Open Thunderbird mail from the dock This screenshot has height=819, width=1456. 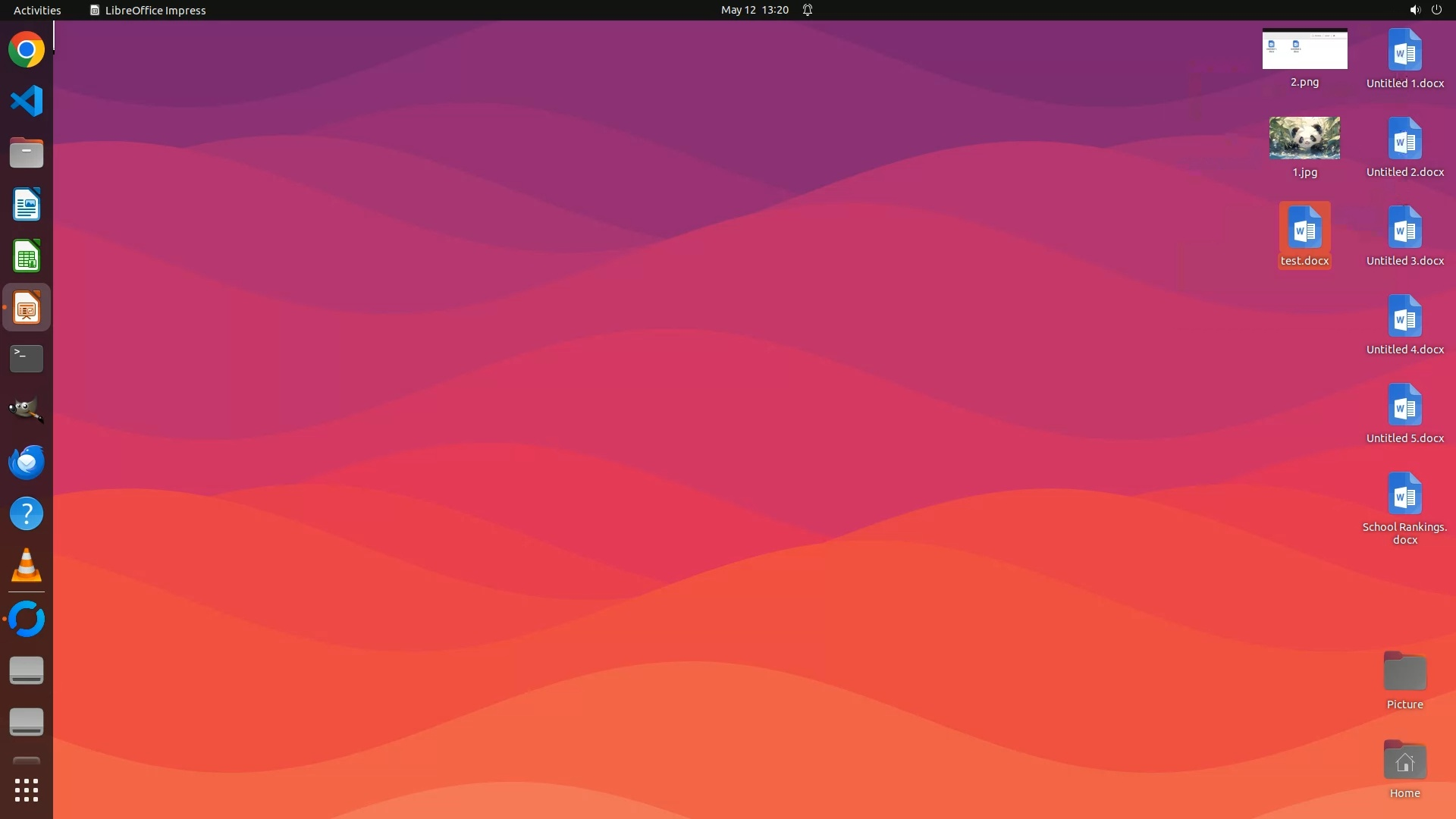pos(27,462)
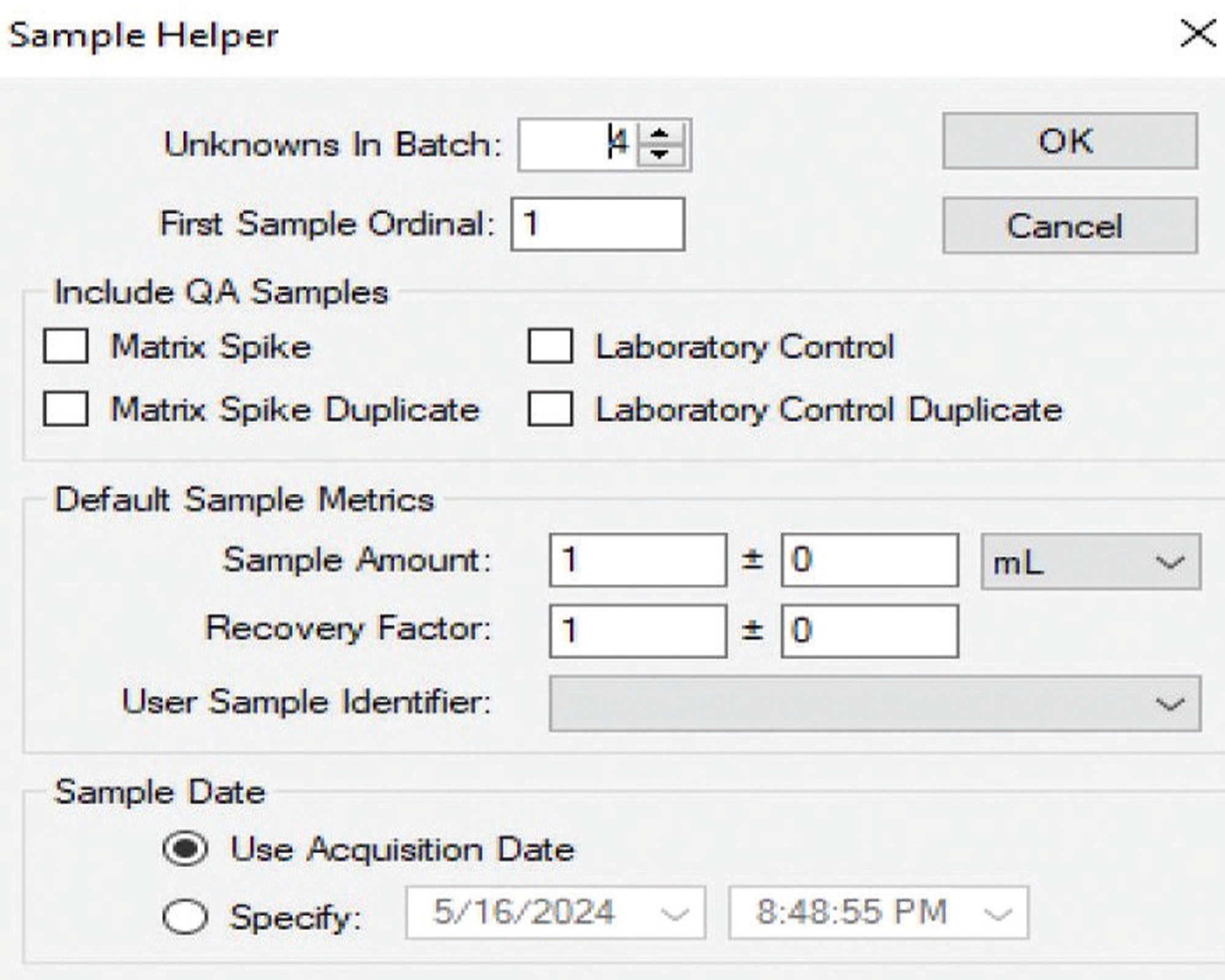1225x980 pixels.
Task: Check the Laboratory Control box
Action: (x=549, y=347)
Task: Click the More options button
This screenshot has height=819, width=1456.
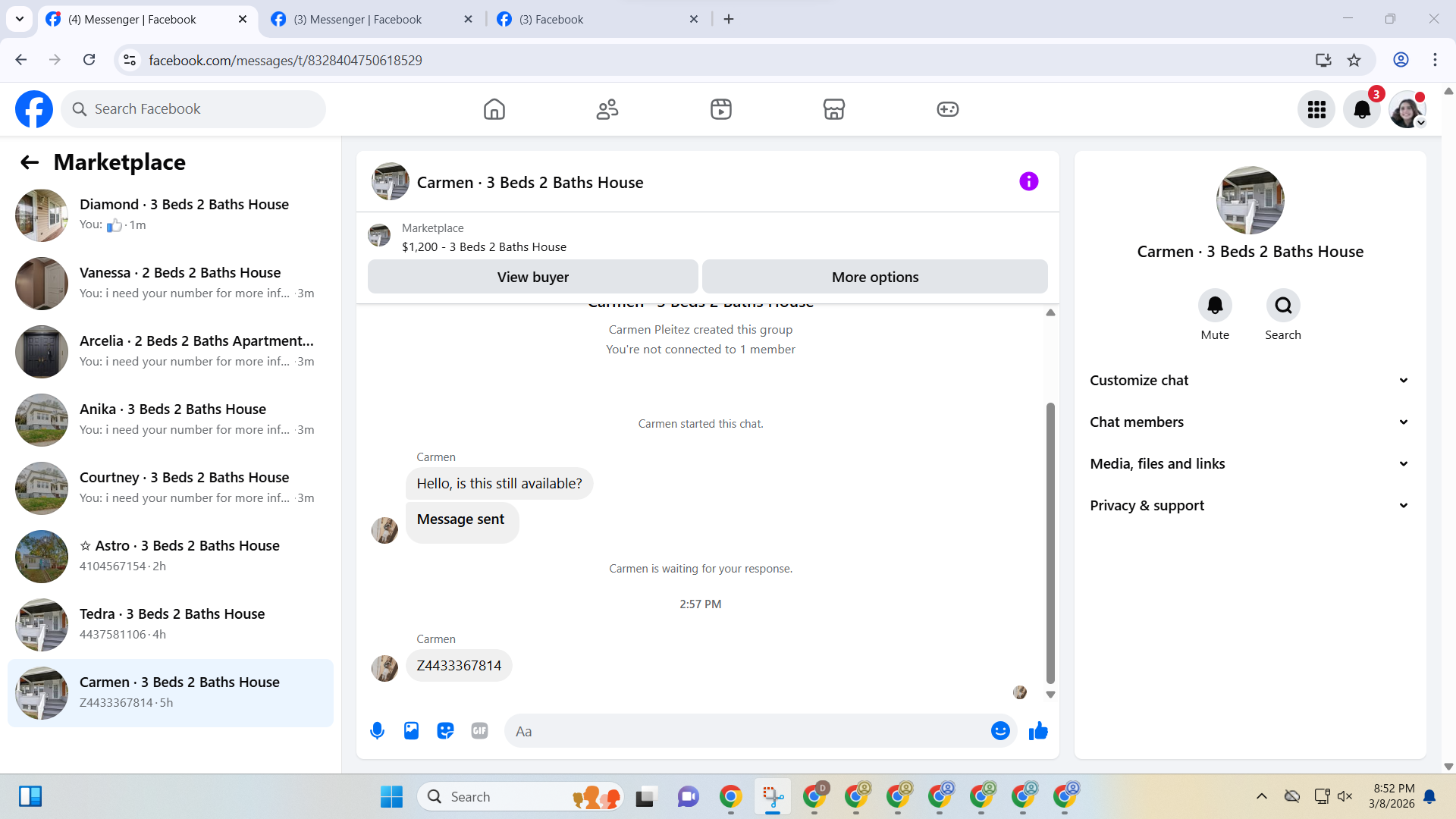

**Assignment:** Please print exactly the lines running from the line with "Task: Click the More options button" through the final line of the material, and nothing more. Keep pictures out.

**Solution:**
Task: Click the More options button
This screenshot has height=819, width=1456.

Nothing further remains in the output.